What is expected: Please set out the material as a Markdown table with the columns Row and Text, starting at the line containing "Click the options panel's down scroll arrow" and ending at the line containing "Looking at the", with both of those lines included. Give only these lines, skip blank lines, and leave the pictures out.

Provided entries:
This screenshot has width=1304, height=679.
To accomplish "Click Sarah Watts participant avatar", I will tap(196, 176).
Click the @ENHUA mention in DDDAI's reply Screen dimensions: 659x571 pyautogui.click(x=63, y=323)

==

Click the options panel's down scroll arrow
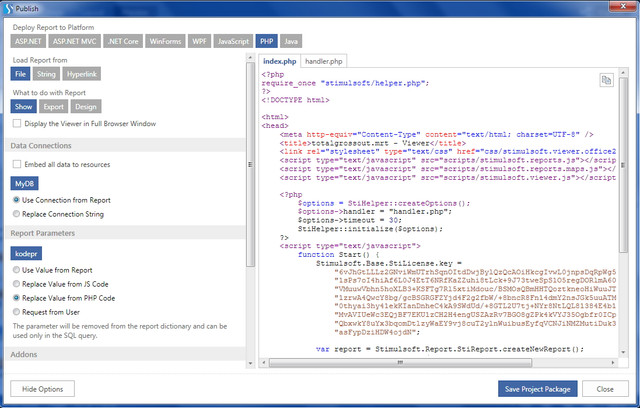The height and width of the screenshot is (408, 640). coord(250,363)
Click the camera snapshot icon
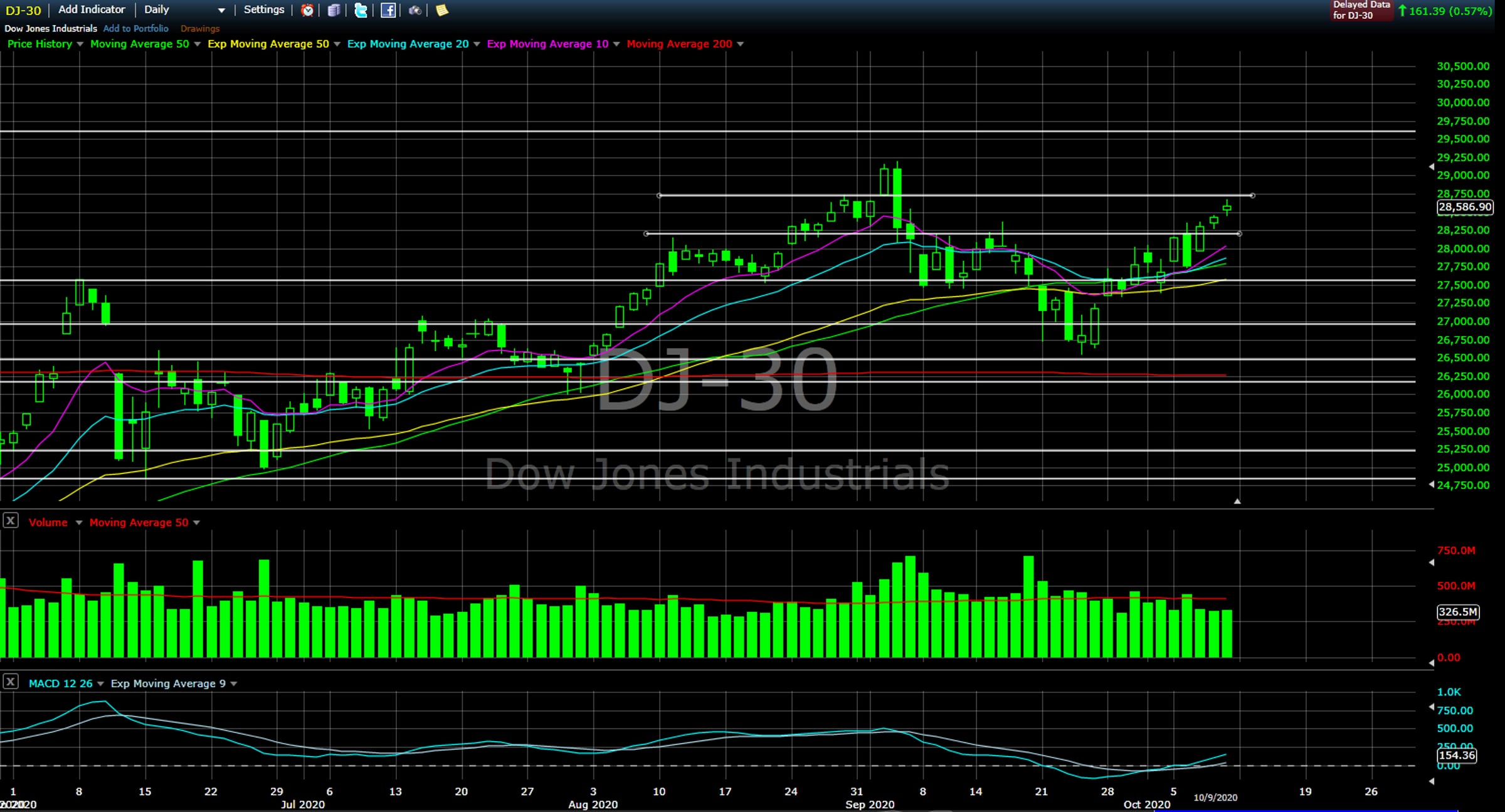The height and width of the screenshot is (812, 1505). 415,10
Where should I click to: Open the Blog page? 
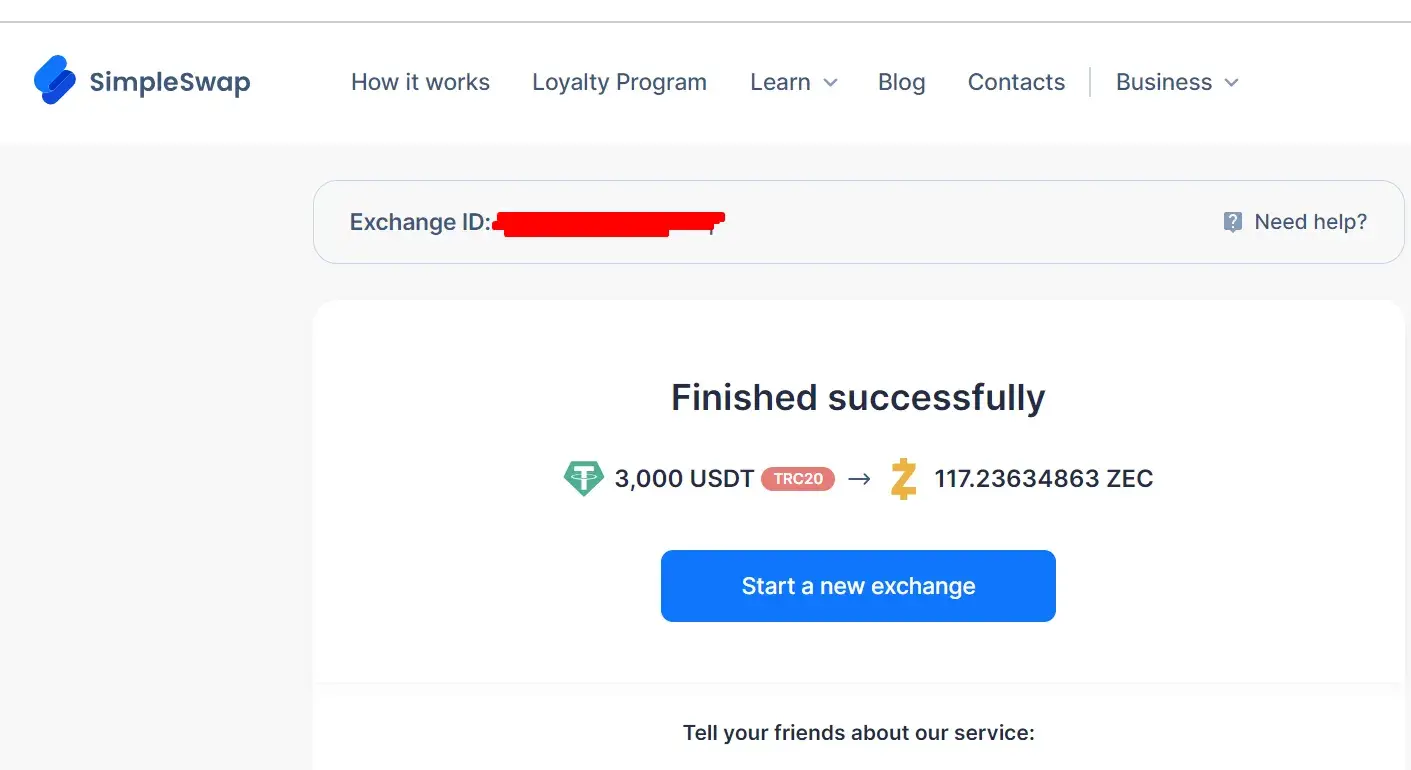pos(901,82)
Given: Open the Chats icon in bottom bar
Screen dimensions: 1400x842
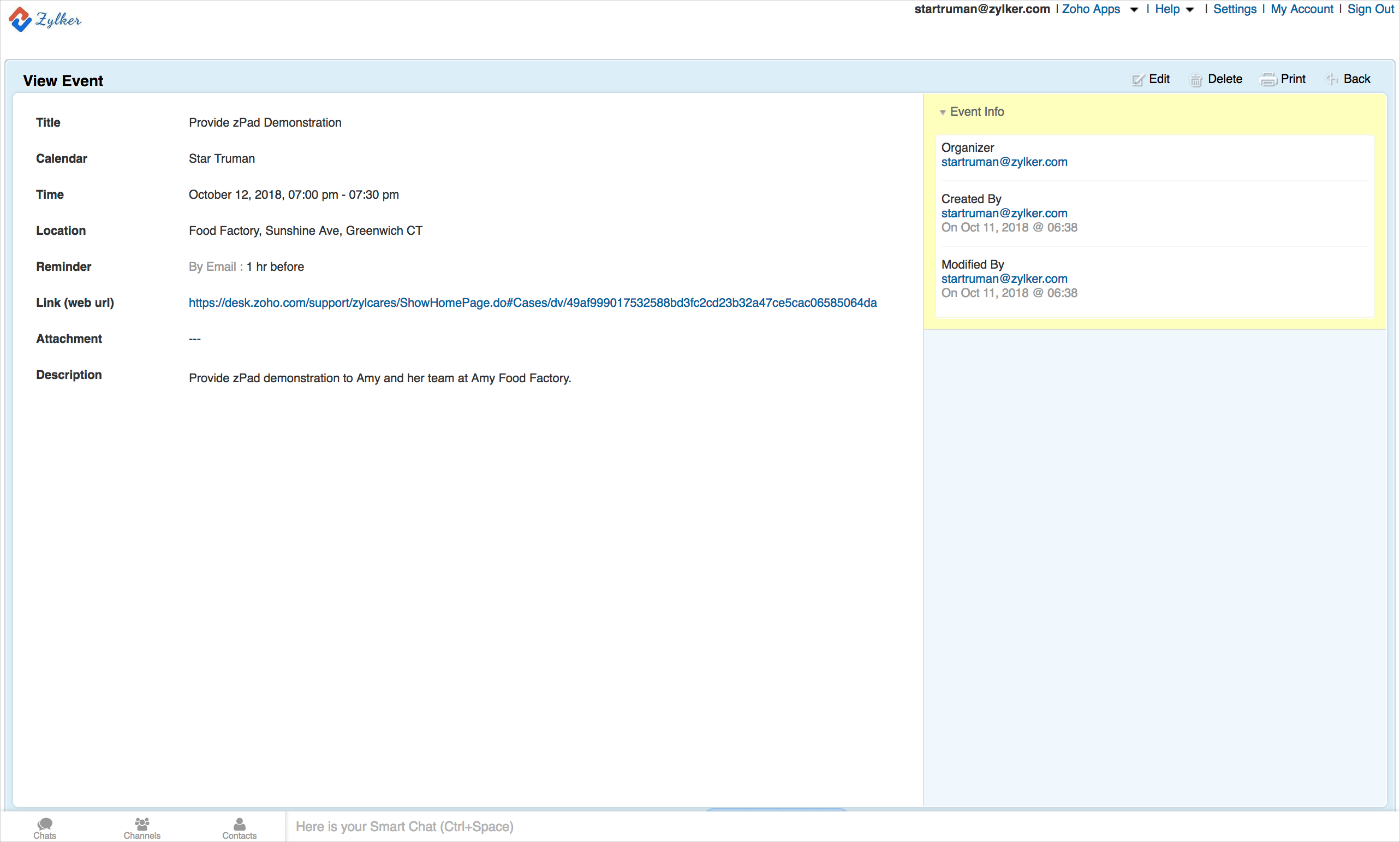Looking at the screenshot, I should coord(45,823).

Response to this exercise:
| Row | Text |
|---|---|
| 1 | Click the options panel's down scroll arrow |
| 2 | The height and width of the screenshot is (408, 640). coord(250,363) |
| 3 | Click the camera snapshot icon |
| 4 | The height and width of the screenshot is (812, 1505). 415,10 |
| 5 | Where should I click to: Open the Blog page?  |
| 6 | pos(901,82) |
| 7 | Given: Open the Chats icon in bottom bar |
| 8 | Screen dimensions: 1400x842 |
| 9 | Looking at the screenshot, I should coord(45,823). |